Cnestus mutilatus, commonly known as the camphor shot borer, camphor shoot borer, or sweetgum ambrosia beetle, is a species of ambrosia beetle in the subfamily Scolytinae of the weevil family Curculionidae. It is native to Asia, but has been established as an invasive species in the United States since 1999.

==Description==
Cnestus mutilatus adult females are mainly black in color, and are large and robust compared to most ambrosia beetles, ranging from 3.4 to 3.9 mm in length, and about 1.7 times longer than wide. This makes C. mutilatus the largest ambrosia beetle species found in North America. Their body shape is also distinctive compared to most ambrosia beetles, with an abdomen that is shorter than the head and thorax, and a sharp slope to the posterior end that gives them a severed or "squished" appearance. Adult male beetles are smaller, and flightless.

==Distribution==
Cnestus mutilatus is native to Asia, where it is known from Burma, China, India, Indonesia, Japan, Korea, Malaysia, New Guinea, Sri Lanka, and Thailand. In 1999, it was collected in traps in Mississippi (USA), and subsequent survey work found it to be widely established there. It has since spread throughout much of the eastern United States, from Florida north to Pennsylvania, and west to Illinois and Texas.

==Ecology and behavior==
Like other ambrosia beetles, Cnestus mutilatus carries a symbiotic species of fungus that it introduces into the host plant, and which serves as the primary food source for the adult beetles and larvae; the ambrosia fungus associated with C. mutilatus is Ambrosiella beaveri.

The female beetle tunnels directly through the bark and into the wood of the host tree's branches, attacking stems that are relatively small (typically 1 to 5 cm in diameter), and entering through circular holes that are about 2 mm in diameter. Their galleries (tunnels) typically extend horizontally into the stem for a short distance, before branching into long (up to 3.8 cm) vertical tunnels.

==Damage to fuel containers==
Cnestus mutilatus has been documented as damaging vessels and lines containing gasoline fuel, such as plastic fuel storage containers, lawnmower components, and boat fuel lines. They tunnel in through the plastic, creating small (~2 mm), circular entrance holes. This "accidental" damage (which often results in the death of the beetle) is apparently due to the fact that standard gasoline fuel in the United States contains up to 10% ethanol, which is a primary attractant of C. mutilatus, as a chemical released by stressed host trees.
****
Problem details >> For each statement, answer yes or no on whether it agrees with the camphor shot borer text, and quote the text's deciding words. 1. Adult male beetles of this species cannot fly. 2. In the United States, the beetle was first collected in traps in Texas. 3. The female beetle typically attacks stems between 1 and 5 cm in diameter.

Exercise data >>
****
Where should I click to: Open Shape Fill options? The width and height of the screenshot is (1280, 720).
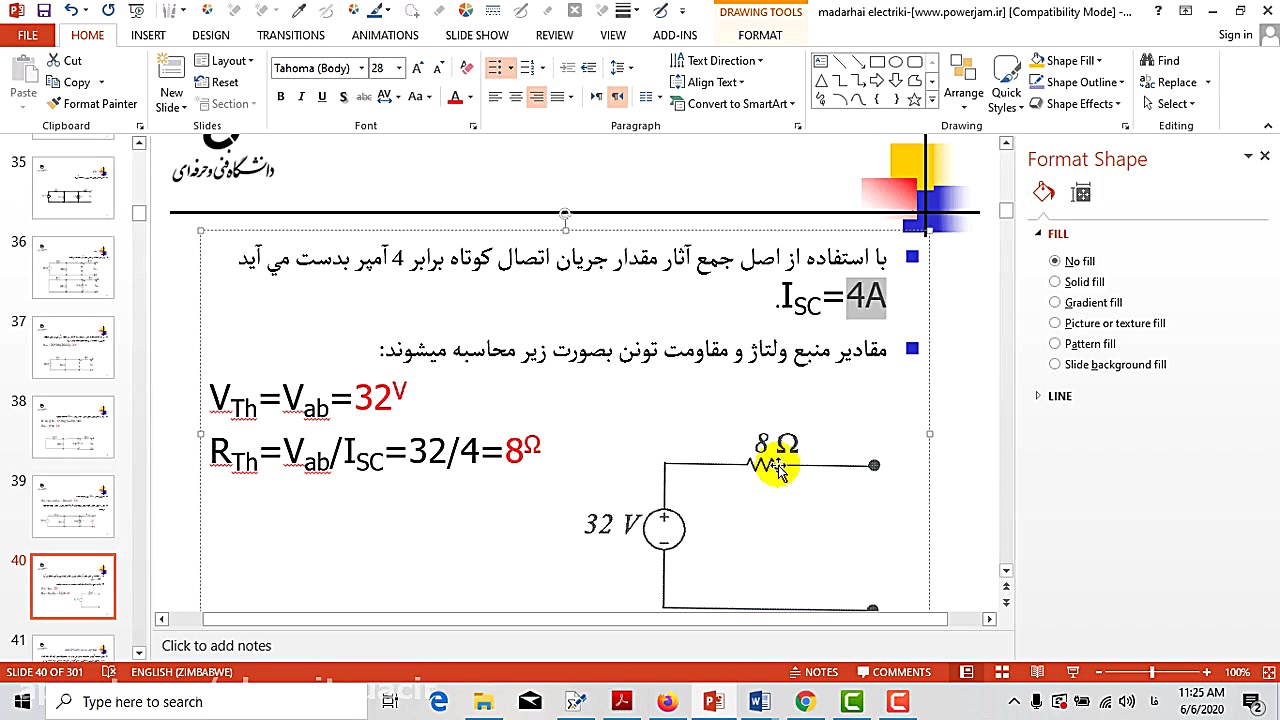click(1072, 60)
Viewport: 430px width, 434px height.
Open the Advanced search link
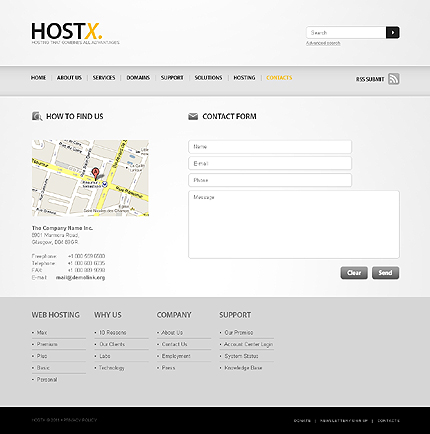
****
Finished task >>
1. Yes: "Adult male beetles are smaller, and flightless."
2. No: "In 1999, it was collected in traps in Mississippi (USA)"
3. Yes: "attacking stems that are relatively small (typically 1 to 5 cm in diameter)"